Symptoms of spinal angiolipoma vary according to the tumor location and its compression of the surrounding structures. Most sensory and motor deficits occur below the level of the lesion, which is similar to the symptoms of spinal cord compression. Spinal angiolipoma is characterized by slow progression, enlarging gradually over months, with diagnoses occurring within a year [
17,
18]. The occurrence of symptoms may be due to poor vascular drainage, which may lead to engorgement, enlargement or degeneration of the blood vessels. The occurrence of steal phenomenon, venous thrombosis, and hemorrhage can contribute to the development or sudden worsening of the symptoms [
17,
19,
20]. Only a few cases have been reported in which hemorrhagic transformation of angiolipoma was accompanied by the sudden exacerbation of the neurological symptoms. Akhaddar et al. [
3] reported the first such case in 2008. This was a case of a 47-year-old male who developed sudden paresthesia and complete neurological palsy within a few minutes due to the hemorrhagic epidural angiolipoma. In 2018 Horiuchi et al. [
4] reported the case of a 49-year-old female with obesity (BMI, 31.1 kg/m
2) who presented with a 1-week history of progressively worsening back pain, paresthesia of the lower limbs, and gait disturbance. Surgery was performed and angiolipoma was diagnosed on the pathological examination after surgery. In 2020, an unusual case was reported in angiolipoma underwent hemorrhagic transformation due to a traumatic factor (back massage) [
5]. In this case, DCE-MRI was used to make the diagnosis of a mass, rather than simple hematoma, before surgery. The diagnosis of a tumor should not be missed because of the presence of hemorrhage. DCE-MRI before and pathological analysis during surgery must be performed for the diagnosis.
Spinal angiolipoma is classified into two types, non-infiltrating and infiltrating. The non-infiltrating type is more common and exhibits encapsulation. However, the infiltrating type has indefinite boundaries, is mainly unencapsulated, has sporadic features, and occasionally shows infiltration of the bone and surrounding tissues.

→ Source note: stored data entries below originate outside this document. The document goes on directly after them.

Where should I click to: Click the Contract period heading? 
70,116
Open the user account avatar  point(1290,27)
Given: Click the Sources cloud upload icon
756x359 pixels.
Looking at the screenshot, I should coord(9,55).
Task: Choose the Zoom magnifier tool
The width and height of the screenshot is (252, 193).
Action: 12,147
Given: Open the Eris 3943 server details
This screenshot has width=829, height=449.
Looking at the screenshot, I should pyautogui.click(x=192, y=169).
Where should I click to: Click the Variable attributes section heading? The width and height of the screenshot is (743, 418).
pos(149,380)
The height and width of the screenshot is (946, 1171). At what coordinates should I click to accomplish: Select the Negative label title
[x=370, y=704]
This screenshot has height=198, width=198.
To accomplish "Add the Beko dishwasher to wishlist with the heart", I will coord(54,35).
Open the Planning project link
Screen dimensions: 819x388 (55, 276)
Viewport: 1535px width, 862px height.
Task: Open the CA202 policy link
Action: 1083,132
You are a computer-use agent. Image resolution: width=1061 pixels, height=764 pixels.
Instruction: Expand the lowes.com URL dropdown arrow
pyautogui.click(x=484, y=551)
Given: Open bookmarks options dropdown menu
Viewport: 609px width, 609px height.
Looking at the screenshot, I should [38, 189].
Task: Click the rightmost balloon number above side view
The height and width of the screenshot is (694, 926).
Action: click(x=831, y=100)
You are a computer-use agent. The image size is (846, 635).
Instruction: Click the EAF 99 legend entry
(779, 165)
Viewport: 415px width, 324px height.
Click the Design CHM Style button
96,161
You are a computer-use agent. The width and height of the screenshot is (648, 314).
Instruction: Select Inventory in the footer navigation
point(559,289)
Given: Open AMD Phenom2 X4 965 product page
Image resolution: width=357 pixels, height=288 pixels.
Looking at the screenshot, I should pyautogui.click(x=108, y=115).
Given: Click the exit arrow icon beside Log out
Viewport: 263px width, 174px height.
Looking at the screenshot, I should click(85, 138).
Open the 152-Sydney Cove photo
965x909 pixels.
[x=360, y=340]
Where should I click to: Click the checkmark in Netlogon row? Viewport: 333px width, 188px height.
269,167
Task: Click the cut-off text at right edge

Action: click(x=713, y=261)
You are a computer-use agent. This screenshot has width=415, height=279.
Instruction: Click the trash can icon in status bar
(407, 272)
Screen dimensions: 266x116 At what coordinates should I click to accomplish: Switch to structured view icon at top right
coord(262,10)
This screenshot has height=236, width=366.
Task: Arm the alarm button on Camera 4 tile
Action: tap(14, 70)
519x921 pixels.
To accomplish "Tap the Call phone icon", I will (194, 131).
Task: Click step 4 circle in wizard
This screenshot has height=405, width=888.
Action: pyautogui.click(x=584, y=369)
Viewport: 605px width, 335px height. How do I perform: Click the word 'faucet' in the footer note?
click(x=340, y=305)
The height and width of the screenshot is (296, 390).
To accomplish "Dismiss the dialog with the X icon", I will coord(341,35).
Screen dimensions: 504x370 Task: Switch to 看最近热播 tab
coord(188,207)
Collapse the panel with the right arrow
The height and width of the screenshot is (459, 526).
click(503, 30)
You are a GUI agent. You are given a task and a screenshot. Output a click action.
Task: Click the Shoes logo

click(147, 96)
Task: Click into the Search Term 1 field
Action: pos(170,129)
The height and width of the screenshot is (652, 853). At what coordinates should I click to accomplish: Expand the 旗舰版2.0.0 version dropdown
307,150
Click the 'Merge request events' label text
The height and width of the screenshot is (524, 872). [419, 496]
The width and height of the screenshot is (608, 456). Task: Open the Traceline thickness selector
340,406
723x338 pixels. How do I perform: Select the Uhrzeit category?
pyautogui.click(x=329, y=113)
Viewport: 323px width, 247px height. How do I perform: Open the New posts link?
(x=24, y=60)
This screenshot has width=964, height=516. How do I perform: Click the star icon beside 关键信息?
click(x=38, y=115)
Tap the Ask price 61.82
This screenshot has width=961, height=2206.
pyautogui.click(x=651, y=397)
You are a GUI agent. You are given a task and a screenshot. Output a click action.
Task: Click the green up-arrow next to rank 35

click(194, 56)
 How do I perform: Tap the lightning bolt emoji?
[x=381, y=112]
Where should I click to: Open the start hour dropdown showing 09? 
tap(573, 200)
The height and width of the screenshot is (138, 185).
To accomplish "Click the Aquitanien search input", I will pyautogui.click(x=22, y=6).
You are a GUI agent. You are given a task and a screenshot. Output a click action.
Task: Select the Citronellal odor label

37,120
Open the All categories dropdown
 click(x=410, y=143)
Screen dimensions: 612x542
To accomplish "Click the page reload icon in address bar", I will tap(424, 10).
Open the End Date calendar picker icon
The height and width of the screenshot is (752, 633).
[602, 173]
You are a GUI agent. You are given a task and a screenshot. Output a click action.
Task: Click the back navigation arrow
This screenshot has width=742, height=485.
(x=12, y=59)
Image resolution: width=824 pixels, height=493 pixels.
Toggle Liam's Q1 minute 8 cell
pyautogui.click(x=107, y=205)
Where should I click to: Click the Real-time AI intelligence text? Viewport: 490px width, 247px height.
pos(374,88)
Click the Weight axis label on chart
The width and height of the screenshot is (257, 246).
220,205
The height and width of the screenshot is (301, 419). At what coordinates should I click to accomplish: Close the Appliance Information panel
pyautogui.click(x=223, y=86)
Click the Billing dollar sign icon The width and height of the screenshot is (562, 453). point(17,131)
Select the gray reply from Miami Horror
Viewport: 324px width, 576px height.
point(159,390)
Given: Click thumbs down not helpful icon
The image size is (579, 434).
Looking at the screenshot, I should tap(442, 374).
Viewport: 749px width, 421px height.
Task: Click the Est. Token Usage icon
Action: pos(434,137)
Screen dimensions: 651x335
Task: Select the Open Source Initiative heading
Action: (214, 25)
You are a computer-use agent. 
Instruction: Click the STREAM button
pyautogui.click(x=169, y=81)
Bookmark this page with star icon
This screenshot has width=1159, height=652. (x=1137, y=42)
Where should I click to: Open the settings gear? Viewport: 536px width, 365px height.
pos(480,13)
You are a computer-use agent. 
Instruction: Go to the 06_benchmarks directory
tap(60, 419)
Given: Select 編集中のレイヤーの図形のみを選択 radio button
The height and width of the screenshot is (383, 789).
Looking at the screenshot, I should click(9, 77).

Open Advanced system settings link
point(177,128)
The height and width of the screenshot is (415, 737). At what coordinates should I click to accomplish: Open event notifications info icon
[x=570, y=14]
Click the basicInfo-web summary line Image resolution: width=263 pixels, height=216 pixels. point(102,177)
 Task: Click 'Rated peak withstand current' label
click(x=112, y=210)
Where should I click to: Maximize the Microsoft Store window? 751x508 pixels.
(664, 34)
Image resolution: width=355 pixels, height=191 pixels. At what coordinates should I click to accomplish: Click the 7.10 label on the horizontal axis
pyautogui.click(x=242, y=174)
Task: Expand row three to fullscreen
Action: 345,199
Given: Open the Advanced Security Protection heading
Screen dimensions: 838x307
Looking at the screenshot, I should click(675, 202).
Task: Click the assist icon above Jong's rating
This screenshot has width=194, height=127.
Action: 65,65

Although there is some difference in the treatment plan, surgical resection is the gold standard regardless of the type. Total tumor resection is the treatment of choice, but it may be difficult to achieve for the infiltrating type. Even with subtotal removal, most patients show good results. This is due to the nature of the tumor, because it does not undergo malignant transformation and is slow-growing. In addition, in the case of recurrent tumor as reported by Gonzalez-Crussi et al. [
13], combined treatment with radiotherapy and surgery may be performed. In case of highly vascularized spinal angiolipoma, embolization is performed before attempting surgical removal [
10].
The mean age of incidence of spinal angiolipoma is 42.9 years (range, 10 days-85 years). The incidence of spinal angiolipoma is expected to increase in the aging societies. Comorbid conditions need to be considered before performing surgery in elderly patients. However, spinal angiolipoma surgery has good outcomes. Even though, caution should be exercised in the treatment of elderly patients with spinal angiolipoma, surgical resection remains the recommended treatment for these patients.